Flash Player 10.1 features availability for a range of devices, including smartphones, netbooks, and other Internet-connected devices, Adobe said. Content can be delivered across different OSes and devices. Also, SWF files can be deployed on devices with limited processing power.

For developers, a global error handler in AIR 2 and Flash Player 10.1 enables development of a single handler to process runtime errors that were not part of a try/catch statement. “This is a feature that’s going to make developers more productive by more easily being able to find errors that are happening within their application,” Everett-Church said.

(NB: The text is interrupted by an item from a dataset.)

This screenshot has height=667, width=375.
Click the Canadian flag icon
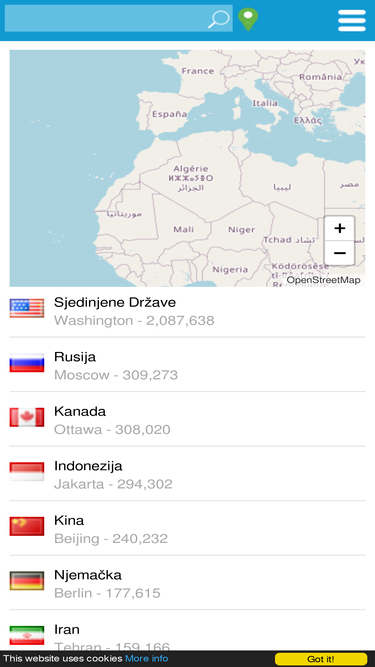click(27, 417)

AIR 2, for offline running of Web applications, offers enhanced support for mass storage devices, native application processes and peer-to-peer and UDP (User Diagram Protocol) networking, Adobe said. Users also can open a document within an AIR application, and performance is improved as well.

An updated version of the WebKit HTML engine in AIR 2 features a faster JavaScript engine. HTML5/CSS3 (Cascading Style Sheets) 3 capabilities are in AIR 2, too. The local microphone access API in AIR 2 enables recording of audio locally, which benefits applications running in a disconnected mode, Adobe said. Improved socket support in AIR 2 enables development of local servers and lightweight P2P applications. Adobe at some point plans to enable AIR to run on devices.

“What’s happening now is in the process of bringing Flash Player 10 features and eventually AIR features as well to mobile, we are now working on a single code base and single environment,” said Aaron Filner, Adobe group product manager for Adobe AIR.

Both AIR 2 and Flash Player 10.1 support multitouch and gesture-based applications on touch screen devices. The beta releases are available as free downloads from Adobe Labs. Flash Player 10.1 runs on Windows, Macintosh, and Linux desktop platforms and x86-based netbooks. Devices supported include Android, Windows Mobile, Palm webOS, and Symbian S60. The AIR 2 beta is offered for several Windows OSes, including Windows 7, as well as for Mac OS and Linux.

A public beta release of Flash Player 10.1 for Palm webOS is due later this year, with Google Android backing to follow in 2010.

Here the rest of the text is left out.